Biraz da Ferguson hakkında neler diyorlar, ona bakalım: “Ah hayır, insanlar her yeri yağmalıyor. İş yerleri yakılıyor. Küçük Sezar’ları kurtarın.” Bu laflara artık karnım tok. Eğer derdin kırılan camlar, kapitalist kurumlardan çalınan mallarsa, yanlış yoldasın. Özel mülkiyetin zarar görmesi benim umurumda değil. Toplumun sahibi Ferguson halkı değil. Onun sahibi kapitalist zalimler. Onlar, işçileri ve emeklerini, bizim ülkemizde emperyalizme bağlı olarak tüm dünya genelinde sömürüyorlar, sonra fiyatları artırarak işçilere oldukça düşük ücret ödeyip yüksek miktarlarda kârlar elde ediyorlar. Alın sizin olsun. Bunu hak ediyorsunuz. İşçi sınıfı, emeğiyle yarattığı özel mülkiyeti özgürleştiriyor. Burada ahlâkî mesele, bu milyon dolarlık işletmelerden gelen malzemeler üzerinde hak iddia etmek değil, silâhsız bir gencin canice katledilmesi ve adaletsizliğin her daim hüküm sürmesi.

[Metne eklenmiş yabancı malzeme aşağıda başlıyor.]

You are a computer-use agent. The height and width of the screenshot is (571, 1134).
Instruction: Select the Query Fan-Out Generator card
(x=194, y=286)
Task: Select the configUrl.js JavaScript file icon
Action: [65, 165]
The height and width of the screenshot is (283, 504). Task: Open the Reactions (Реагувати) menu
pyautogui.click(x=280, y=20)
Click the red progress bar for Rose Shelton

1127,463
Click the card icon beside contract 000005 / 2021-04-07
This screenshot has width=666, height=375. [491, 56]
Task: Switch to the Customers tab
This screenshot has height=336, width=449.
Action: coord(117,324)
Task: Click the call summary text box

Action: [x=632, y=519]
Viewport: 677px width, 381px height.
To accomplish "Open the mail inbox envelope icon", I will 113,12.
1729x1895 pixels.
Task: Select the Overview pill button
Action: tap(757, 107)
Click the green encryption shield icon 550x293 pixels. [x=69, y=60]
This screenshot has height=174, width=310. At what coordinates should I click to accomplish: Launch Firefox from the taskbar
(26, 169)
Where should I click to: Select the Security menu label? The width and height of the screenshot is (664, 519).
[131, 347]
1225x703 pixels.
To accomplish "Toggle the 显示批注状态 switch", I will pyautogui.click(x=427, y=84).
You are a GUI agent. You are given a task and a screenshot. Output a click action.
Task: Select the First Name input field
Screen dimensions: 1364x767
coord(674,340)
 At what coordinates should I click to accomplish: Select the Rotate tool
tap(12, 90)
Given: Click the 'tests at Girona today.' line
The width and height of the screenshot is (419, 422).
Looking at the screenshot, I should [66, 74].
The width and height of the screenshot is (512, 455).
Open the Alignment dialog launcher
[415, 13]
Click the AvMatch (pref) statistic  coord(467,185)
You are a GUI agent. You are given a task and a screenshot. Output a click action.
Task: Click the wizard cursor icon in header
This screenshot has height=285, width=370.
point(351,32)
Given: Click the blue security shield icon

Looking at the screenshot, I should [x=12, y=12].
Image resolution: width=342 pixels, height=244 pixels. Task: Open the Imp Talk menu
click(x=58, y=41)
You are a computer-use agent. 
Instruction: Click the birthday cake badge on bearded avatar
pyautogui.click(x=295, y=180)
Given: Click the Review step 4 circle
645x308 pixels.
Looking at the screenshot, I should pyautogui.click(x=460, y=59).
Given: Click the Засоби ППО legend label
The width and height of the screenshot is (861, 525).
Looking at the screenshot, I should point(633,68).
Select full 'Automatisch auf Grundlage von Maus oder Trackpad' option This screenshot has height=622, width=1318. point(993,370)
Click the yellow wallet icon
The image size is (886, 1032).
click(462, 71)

Tüm insanlar, “isyanlar” konusunda endişelenmeye devam ettikçe, şiddete başvurmamak imtiyazlı bir konum olarak varlığını sürdürecektir. Pasiflik, şiddete başvurmama, devlete yardım eder. “Hukuk”un uygulanması konusunda ona katkı sunar. Statükonun muhafaza edilmesi sürecini besler. Peter Gelderloos’un ifade ettiği biçimiyle, “Şiddete başvurmama, modern dönem bağlamında doğası gereği imtiyazlı bir konumdur. Ayrıca tipik bir pasifist, alabildiğine beyaz ve orta sınıftır, pasifizmse bir ideoloji olarak imtiyazlılıktan türer. O, şiddetin hâlihazırda burada olduğunu görmezden gelir; şiddetse kaçınılmaz bir olgudur, mevcut toplumsal hiyerarşinin yapısal açıdan mütemmim cüzüdür; dolayısıyla beyaz olmayan insanlar şiddete daha çok maruz kalırlar. Pasifizm, varoşlarda yetişen ve tüm ihtiyaçları karşılanan beyazların, Büyük Beyaz Baba hareketin talepleri tarafından yönlendirilene ya da efsanevî bir nitelik arz eden o ‘kritik kitle’ pasifistlerin kontrolüne girene dek, önemli bir bölümü siyah ve melez olan mazlum insanlara sabırla acı çekmeyi [vurgu bana ait] öğütleyebileceklerini varsayar. […] Şiddete başvurmama yöntemini benimseyenler, Amerikan Yerlilerinin Kolomb, George Washington ve tüm diğer soykırımcı kasaplarla oturma eylemleriyle dövüşebileceklerini, 1877’de katledilen Siu lideri Çılgın At’ın şiddete başvurarak mevcut şiddet döngüsünün parçası olduğunu, onun aynı yıllarda Kızılderililere karşı katliamlar gerçekleştiren subay George Armstrong Custer kadar ‘kötü’ görülmesi gerektiğini söylerler. Bu insanlara göre Afrikalılar köle ticaretini açlık grevleri ve dilekçelerle durdurabilirlerdi, dolayısıyla başkaldıranlar esir alanlar kadar kötüydü. Şiddetin bir biçimi olarak başkaldırı, daha fazla şiddete yol açmıştır, bu nedenle direniş de köleleşmeye sebebiyet vermiştir. Şiddete başvurmama yöntemini benimseyenler, bu yöntemin şiddetin hiyerarşisinden faydalananlar ve bu hiyerarşi dâhilinde suç işleyenler olarak, şiddetin koruduğu bir statüye sahip imtiyazlı kişilerin işine yarayacağı gerçeğini reddederler.” [vurgu bana ait]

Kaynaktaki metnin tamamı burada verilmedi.